The information on this page is archived and provided for reference purposes only. It was current when it was produced, but may now be out-of-date. Persons having difficulty accessing this information may contact email@example.com for assistance. For reliable, current information on this and other topics, we recommend that you visit the National Eye Institute website index.
Two groups of researchers have found no association between nighttime light exposure during sleep in the first two years of life and the subsequent development of nearsightedness, or myopia. These findings appear in the March 9, 2000 issue of Nature.
The researchers, working independently and with separate data, found no link between nighttime nursery lighting and the development of myopia. Both Dr. Jane Gwiazda, director of the Children's Vision Laboratory at the New England College of Optometry, and Dr. Karla Zadnik, Glenn A. Fry Professor of Optometry and Physiological Optics at the Ohio State University, reported similar percentages of myopia in children who had slept with and without nighttime lighting before age two.

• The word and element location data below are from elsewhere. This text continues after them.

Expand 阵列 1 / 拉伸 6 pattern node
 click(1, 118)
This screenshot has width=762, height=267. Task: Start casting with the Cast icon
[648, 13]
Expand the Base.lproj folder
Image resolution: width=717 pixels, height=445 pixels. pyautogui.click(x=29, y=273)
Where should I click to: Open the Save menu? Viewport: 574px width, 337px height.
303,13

A previous study, reported in the May 13, 1999 issue of Nature, other researchers reported an association between nighttime ambient light exposure during sleep in the first two years of life and the subsequent development of nearsightedness. Using data collected by questionnaire, Dr. Richard Stone of the University of Pennsylvania Medical Center and Dr. Graham Quinn of the Children's Hospital of Philadelphia reported the strongest association with use of ambient room lighting and a somewhat weaker association with use of a night light. The findings built on earlier work by Dr. Stone and others suggesting that increased light exposure in animals early in life may play a role in the development of myopia-like conditions.
Drs. Gwiazda and Zadnik noted that myopic parents were more likely to use night lighting in their children's rooms than non-myopic parents, and suggested that failure to take this into account may have affected the results of the earlier study.

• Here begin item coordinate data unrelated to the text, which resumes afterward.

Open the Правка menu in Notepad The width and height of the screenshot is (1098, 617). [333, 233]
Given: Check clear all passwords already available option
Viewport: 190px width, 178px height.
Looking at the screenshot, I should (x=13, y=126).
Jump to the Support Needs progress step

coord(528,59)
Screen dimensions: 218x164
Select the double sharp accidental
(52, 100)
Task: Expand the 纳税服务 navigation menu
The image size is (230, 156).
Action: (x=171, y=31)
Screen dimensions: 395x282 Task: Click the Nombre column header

The three observational studies and their findings have been briefly summarized in letters to the editor. A full evaluation of the studies and their conclusions must await publication of more detailed reports. Differences in the results from the studies point out the importance of replicating the findings from observational studies before reaching conclusions about causal associations.

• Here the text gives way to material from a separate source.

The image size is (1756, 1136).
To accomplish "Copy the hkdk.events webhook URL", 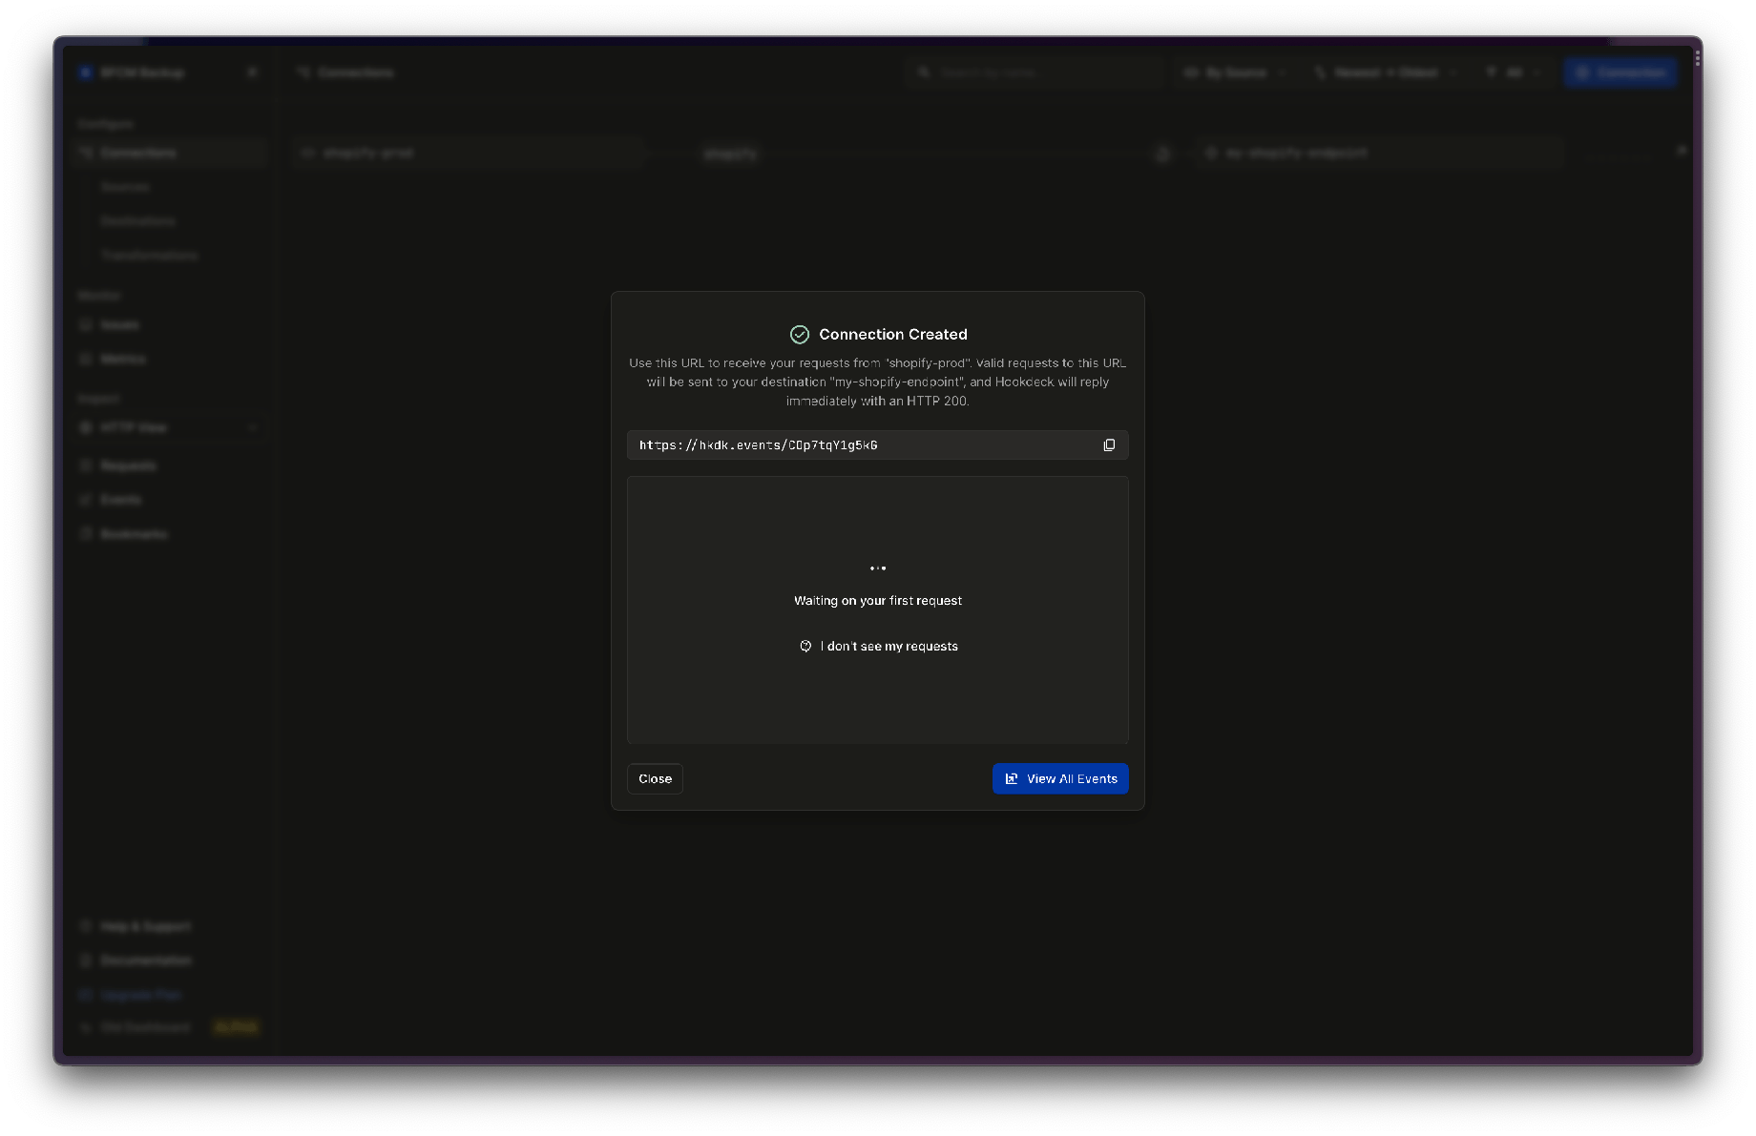I will tap(1108, 444).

"Identifying the causes of myopia is a high research priority of the National Eye Institute because myopia affects up to 25 percent of the US adult population," said Carl Kupfer, MD, director of the National Eye Institute (NEI), one of the Federal government's National Institutes of Health and the agency that funded the later two studies. "Drs. Stone, Quinn, and colleagues have generated a hypothesis about a possible risk factor for myopia. However, in independent studies, Drs. Gwiazda and Zadnik have found no evidence that room lighting during sleep in infancy affects the development of myopia. Additional data in support of the hypothesis are needed before we can conclude that the use of nighttime lighting during infancy affects the development of myopia."